Myśle ze mosisz nabrać pewnosci i smialo dazyc z podniesioną głowa przez zycie ;)oczywiście z uśmiechem... nie tracic czasu na watpliwosci..
Pozdrawiam
slonecznik
29 grudnia 2005 o 17:58
takie sytuacje z reguły wyjaśniają się same... albo się ślicznie układa albo dzieje się coś, co zmienia wszystko od podstaw. doradziłabym przemyślenie problemu na spokojnie ale uczucia nigdy nie są \'na spokojnie\'...
zlamane_skrzydla
29 grudnia 2005 o 17:05
Coś się zmienia, byleby na lepsze. Dla Ciebie.

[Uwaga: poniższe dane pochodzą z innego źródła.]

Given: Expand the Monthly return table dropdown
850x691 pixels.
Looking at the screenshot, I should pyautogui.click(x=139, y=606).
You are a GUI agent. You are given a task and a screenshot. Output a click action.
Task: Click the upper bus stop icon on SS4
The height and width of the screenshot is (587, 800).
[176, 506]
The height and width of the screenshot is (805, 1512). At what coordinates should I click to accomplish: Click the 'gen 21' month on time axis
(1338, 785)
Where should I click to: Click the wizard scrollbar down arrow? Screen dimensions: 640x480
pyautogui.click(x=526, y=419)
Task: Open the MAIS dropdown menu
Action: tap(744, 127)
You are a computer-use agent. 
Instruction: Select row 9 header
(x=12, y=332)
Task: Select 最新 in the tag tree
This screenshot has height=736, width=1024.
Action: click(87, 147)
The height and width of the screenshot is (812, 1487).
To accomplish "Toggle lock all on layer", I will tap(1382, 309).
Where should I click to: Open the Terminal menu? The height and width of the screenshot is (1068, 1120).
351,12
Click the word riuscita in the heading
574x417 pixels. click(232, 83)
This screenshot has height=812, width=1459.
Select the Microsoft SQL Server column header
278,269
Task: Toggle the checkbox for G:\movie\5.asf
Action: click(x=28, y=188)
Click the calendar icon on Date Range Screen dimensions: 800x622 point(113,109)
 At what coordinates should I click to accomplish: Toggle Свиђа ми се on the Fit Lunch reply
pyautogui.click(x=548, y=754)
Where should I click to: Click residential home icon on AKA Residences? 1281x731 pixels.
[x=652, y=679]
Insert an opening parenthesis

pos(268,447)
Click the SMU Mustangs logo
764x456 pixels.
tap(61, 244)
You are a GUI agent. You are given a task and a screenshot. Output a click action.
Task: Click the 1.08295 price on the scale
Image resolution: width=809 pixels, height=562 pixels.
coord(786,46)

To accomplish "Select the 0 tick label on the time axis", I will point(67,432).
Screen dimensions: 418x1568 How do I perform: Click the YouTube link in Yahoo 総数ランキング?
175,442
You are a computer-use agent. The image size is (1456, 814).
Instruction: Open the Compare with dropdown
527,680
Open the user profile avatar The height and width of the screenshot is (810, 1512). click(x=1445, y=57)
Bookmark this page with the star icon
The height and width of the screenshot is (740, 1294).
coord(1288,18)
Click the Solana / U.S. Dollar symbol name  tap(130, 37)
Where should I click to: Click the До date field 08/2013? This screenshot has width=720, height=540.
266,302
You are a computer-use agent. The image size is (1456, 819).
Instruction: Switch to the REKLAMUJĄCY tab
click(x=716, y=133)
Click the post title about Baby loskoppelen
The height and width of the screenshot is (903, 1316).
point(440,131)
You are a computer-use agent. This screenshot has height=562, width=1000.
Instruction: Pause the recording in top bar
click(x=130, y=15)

Widzi, że może Cię stracić, więc się stara. A wątpliwości (jak mi kiedyś powidział, ktoś bardzo mądry) nie biorą się z niczego i kazdy ma do nich prawo .
padaPada
29 grudnia 2005 o 15:15
jezu nie wiedzialem, ze moje dowcipy maja taka sile razenia ;)
nic nie trwa wiecznie. zwiazki przechodza przez rozne fazy. trzeba nad tym pracowac. i nad soba. nic nie zrobi sie same za was. juz nigdy nie bedzie tak jak na poczatku ale to nie znaczy ze bedzie gorzej. jesli sie postaracie, to moze byc lepiej. ale to trzeba chciec, trzeba sie zabrac do pracy. a nie tylko siedziec i tracic czas na smuty i wkrecanie partnerowi chujowe banie.
zagubiona_dusza
29 grudnia 2005 o 15:01
Moze nie bedzie tak zle jak to sobie wyobrazasz? Ja balam sie ze wszystko strace, a dostalam cos duzo wiekszego...
Rob to, co uwazasz za sluszne i pamietaj kim tak na prawde jestes i jak chcesz by Cie postrzegal czlowiek, ktorego kochasz...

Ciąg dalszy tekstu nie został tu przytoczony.